Returns an element is repeated N times. E.g:
Input: [1,2,3,3]
Output: 3
Input: [2,1,2,5,3,2]
Output: 2
Input: [5,1,5,2,5,3,5,4]
Output: 5
Note :
4 <= A.length <= 10000
0 <= A [i] <10000
A.length is even
02 The first solution
The title is meant to find an array A
appears in N/2
times of number, which N
is the array A
length.

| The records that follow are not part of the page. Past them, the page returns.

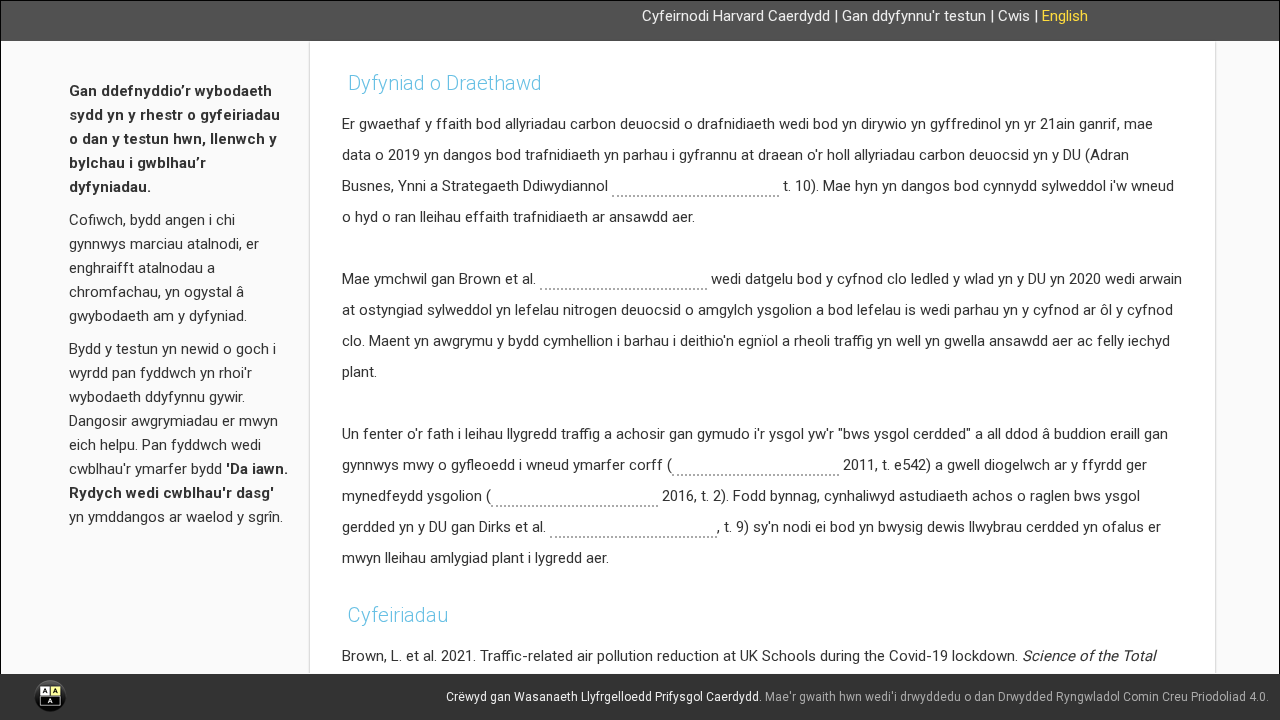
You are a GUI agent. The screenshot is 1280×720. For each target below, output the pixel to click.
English (1065, 16)
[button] (49, 696)
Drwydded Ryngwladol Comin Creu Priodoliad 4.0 (1132, 697)
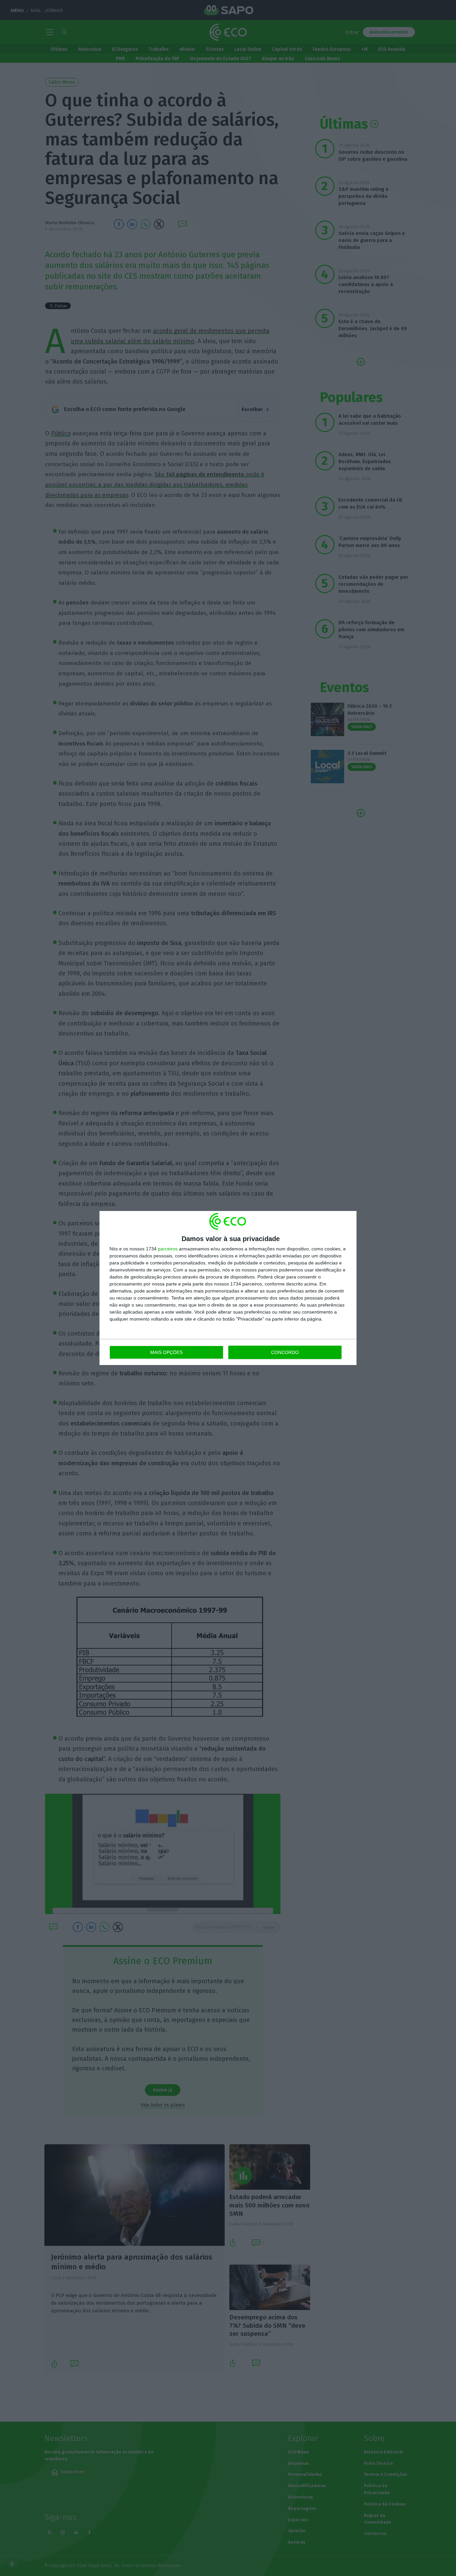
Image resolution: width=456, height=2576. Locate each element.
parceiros (168, 1248)
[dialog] (228, 1288)
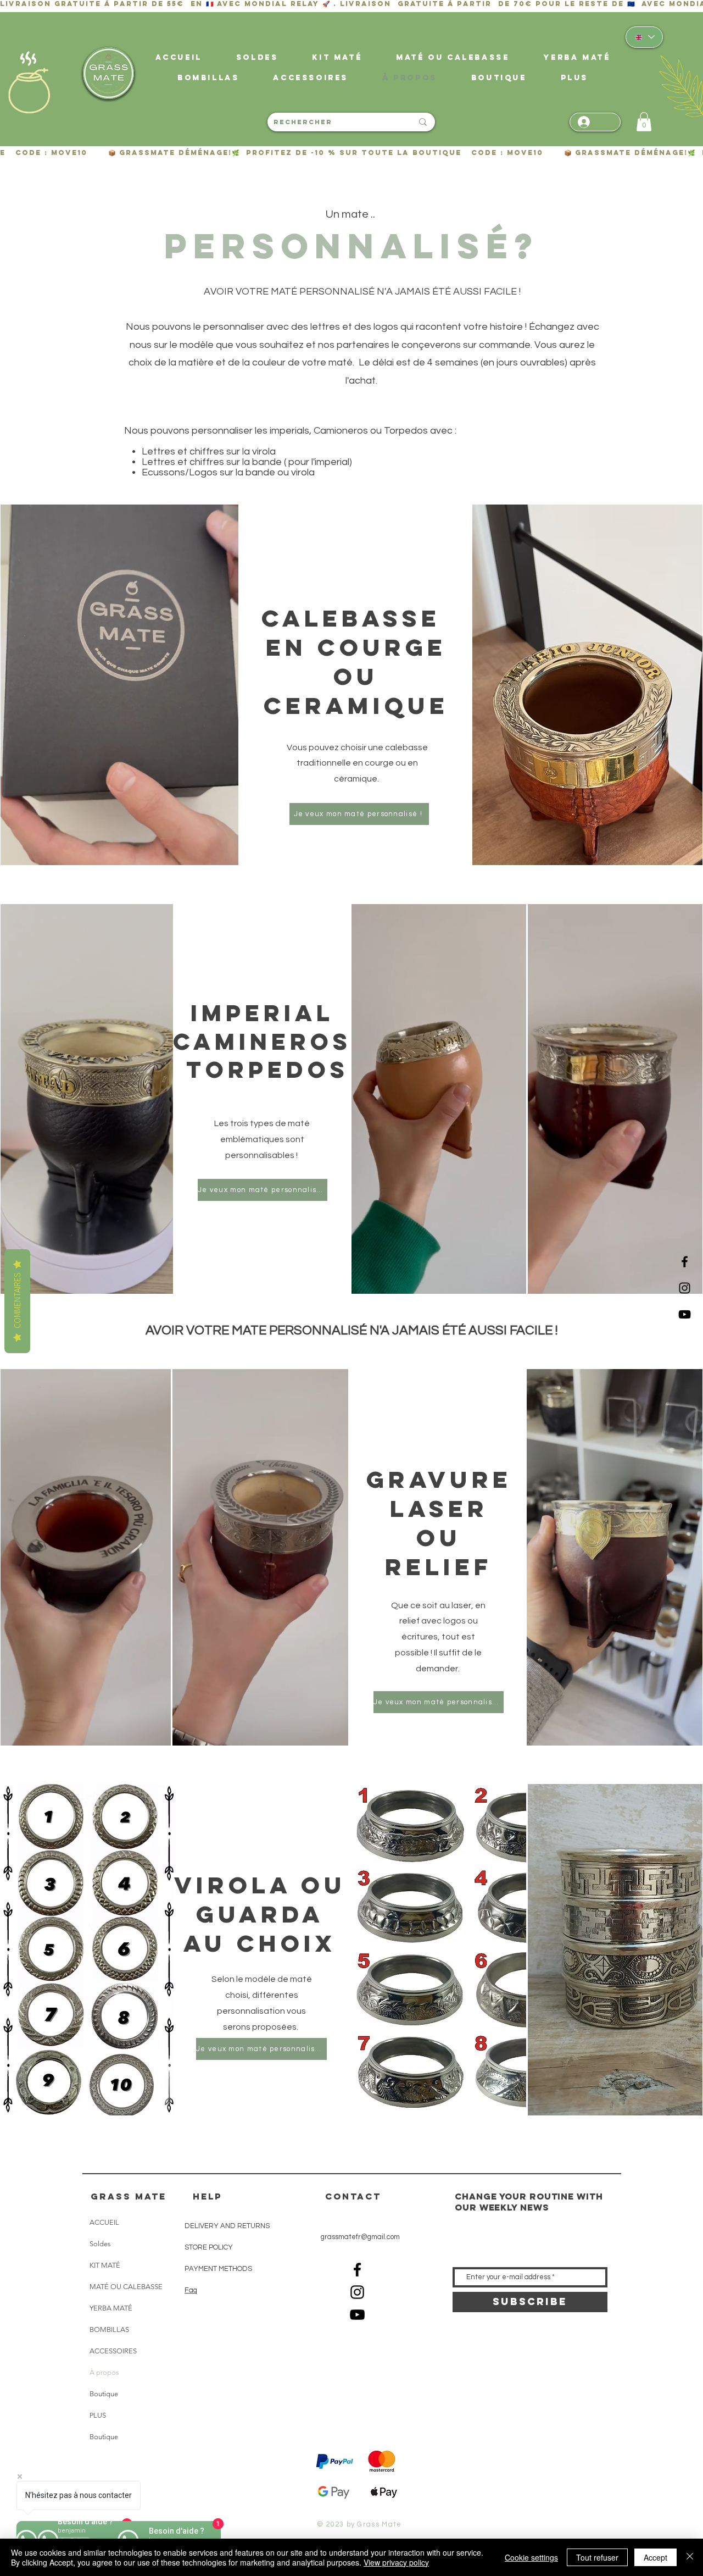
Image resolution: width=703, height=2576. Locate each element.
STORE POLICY (209, 2247)
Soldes (100, 2244)
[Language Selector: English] (644, 37)
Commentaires (17, 1301)
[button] (574, 78)
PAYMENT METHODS (218, 2269)
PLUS (98, 2415)
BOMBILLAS (109, 2329)
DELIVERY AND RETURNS (227, 2226)
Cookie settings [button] (531, 2557)
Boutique (104, 2394)
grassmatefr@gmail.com (360, 2237)
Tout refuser (597, 2557)
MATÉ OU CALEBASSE (126, 2287)
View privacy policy (396, 2562)
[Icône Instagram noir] (684, 1288)
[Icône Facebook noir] (684, 1261)
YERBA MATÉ (111, 2308)
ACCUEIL (104, 2222)
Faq (191, 2290)
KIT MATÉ (105, 2265)
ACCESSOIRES (113, 2351)
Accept (655, 2557)
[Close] (689, 2557)
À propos (104, 2372)
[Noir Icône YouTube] (684, 1314)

Use HashMap
, key
array element, value
its number of occurrences, the first A
element in the initialization into HashMap
, and then traverse HashMap
to find the value
equal N/2
of key
return can be.
public int repeatedNTimes(int[] A) {
Map<Integer, Integer> map = new HashMap<Integer, Integer>();
for (int n : A) {
map.put(n, map.getOrDefault(n, 0)+1);
}
int half = A.length/2;
for (Integer key : map.keySet()) {
if (map.get(key) == half) {
return key;
}
}
return -1;
}
03 The second solution
The same idea is to count again find the solution of the first HashMap
into int
the array, length 10001, a new index for the count array A
elements, the value of A
the number of occurrences of the elements, and then traverse count
the array, wherein the return value is equal to N/2
index N
array A
length.
public int repeatedNTimes2(int[] A) {
int[] count = new int[10001];
for (int n : A) {
count[n]++;
}
int half = A.length/2;
for (int i=0; i<count.length; i++) {
if (count[i] == half) {
return i;
}
}
return -1;
}
04 A third solution
A different point of view, the array of repeating elements found on the line, try to re-choice HashSet
, traversing A
the elements, if HashSet
already exists in the current element, this element is the element that is looking for multiple occurrences.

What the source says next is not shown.